Passage ::
++++++
This pension structure must be viewed within a broader demographic and socio-economic context. According to official data, Georgia has 881,000 minors with no independent income, 213,700 unemployed adults, and 864,300 pensioners living largely on pensions of approximately GEL 400 per month. In addition, 314,000 wage earners receive less than GEL 1,200 per month, and 127,000 earn less than GEL 600. In total, more than 2.3 million people – over 60% of the population – either have no income or live on extremely low and unstable earnings. For pensioners in particular, this creates a condition of permanent vulnerability: even small discretionary increases to pensions, seasonal bonuses, or symbolic indexation measures can have disproportionate political effects. In such an environment, pensions become a tool of political management, reinforcing risk aversion, discouraging protest participation, and anchoring electoral loyalty among voters for whom any disruption, real or perceived, threatens basic survival.
Low pensions are not an accident of underdevelopment but part of a broader governance model in which poverty is managed, calibrated, and periodically alleviated in ways that maximize political leverage.
This logic is reinforced by a wider pattern of electoral instrumentalization of social assistance. The analysis of the increase in social assistance shows that the number of recipients of subsistence allowances systematically increases in the months preceding elections and declines afterward, a trend observed across multiple electoral cycles since 2008. While governments justify these fluctuations through methodological updates or crisis responses, the consistency of the pattern raises strong grounds for political inference: social assistance is not merely expanded in times of need, but selectively activated as an electoral resource. In this context, low pensions are not an accident of underdevelopment but part of a broader governance model in which poverty is managed, calibrated, and periodically alleviated in ways that maximize political leverage.
A central and often underappreciated pillar of the Georgian Dream’s resilience is the political economy of public-sector employment, particularly outside Tbilisi, where the state (and the municipality) is frequently the largest and most stable employer. Multiple independent trackers have documented both the scale and the growth of this ecosystem. According to reporting based on the IDFI’s analysis, 320.5 thousand people worked as civil servants in 2023, a record high compared with the previous decade. In parallel, the country has seen a steady expansion of employment through state-affiliated legal entities—LEPLs and N(N)LEs—which are structurally well-suited for politically loyal hiring, particularly when staffing is done through more flexible (and less merit-based) arrangements.
This matters because municipal LEPLs/NNLEs operate as a regional patronage mesh: they distribute salaries, contracts, and informal status through local networks that are easier to monitor and mobilize than private employment. A FactCheck review of Finance Ministry execution data highlights that employment and wage spending in LEPLs/NNLEs has been on an upward trend and notes that non-staff (contract) hiring, procedurally easier than competitive staffing, has grown especially sharply since 2020, including a notable jump in 2022 (+7,745; +15.3% y/y). Moreover, the State Audit Office findings have repeatedly flagged that municipalities created entities whose necessity was weakly justified, with duplicated functions and unreasonably high headcounts, a pattern consistent with using these bodies as political and electoral infrastructure rather than service-delivery instruments.
++++++
Raw data ::
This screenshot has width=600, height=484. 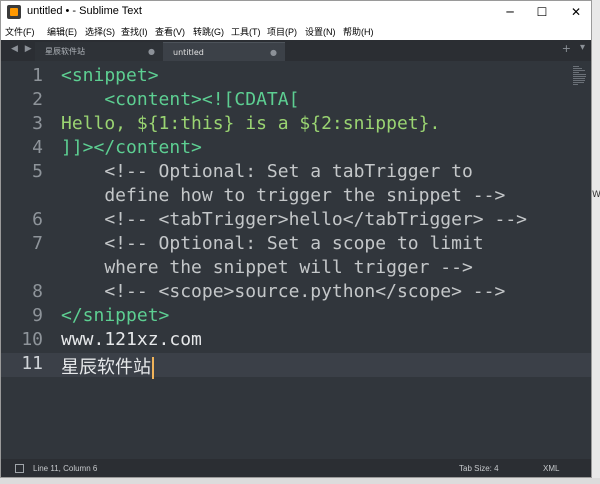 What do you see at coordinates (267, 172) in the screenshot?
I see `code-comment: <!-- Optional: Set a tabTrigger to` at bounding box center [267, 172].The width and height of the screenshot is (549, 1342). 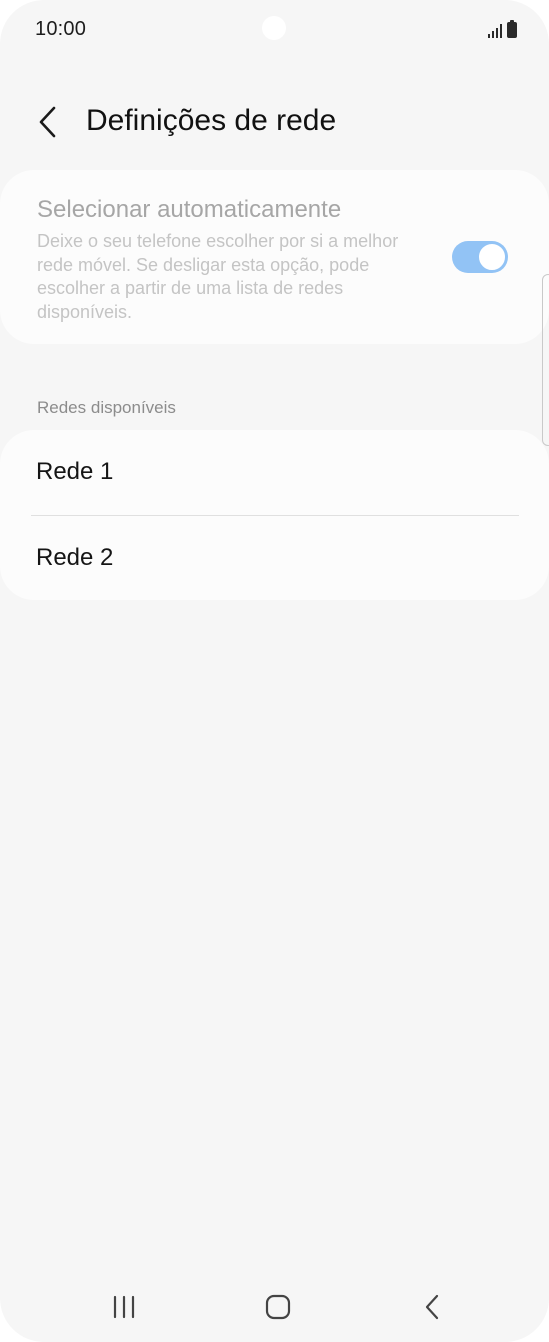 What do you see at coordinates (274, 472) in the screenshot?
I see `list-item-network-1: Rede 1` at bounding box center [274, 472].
++++++
Work order 1 :: In the passage on Georgia's pensions and public employment, why do municipal LEPLs/NNLEs matter for the ruling party?
Work order 2 :: Retype the part of the passage on Georgia's pensions and public employment that begins at the words "A central and" and stops after "less merit-based) arrangements.".

Response area 1 :: They act as a regional patronage mesh. They distribute salaries, contracts, and informal status through local networks that are easier to monitor and mobilize than private employment.

Response area 2 ::
A central and often underappreciated pillar of the Georgian Dream’s resilience is the political economy of public-sector employment, particularly outside Tbilisi, where the state (and the municipality) is frequently the largest and most stable employer. Multiple independent trackers have documented both the scale and the growth of this ecosystem. According to reporting based on the IDFI’s analysis, 320.5 thousand people worked as civil servants in 2023, a record high compared with the previous decade. In parallel, the country has seen a steady expansion of employment through state-affiliated legal entities—LEPLs and N(N)LEs—which are structurally well-suited for politically loyal hiring, particularly when staffing is done through more flexible (and less merit-based) arrangements.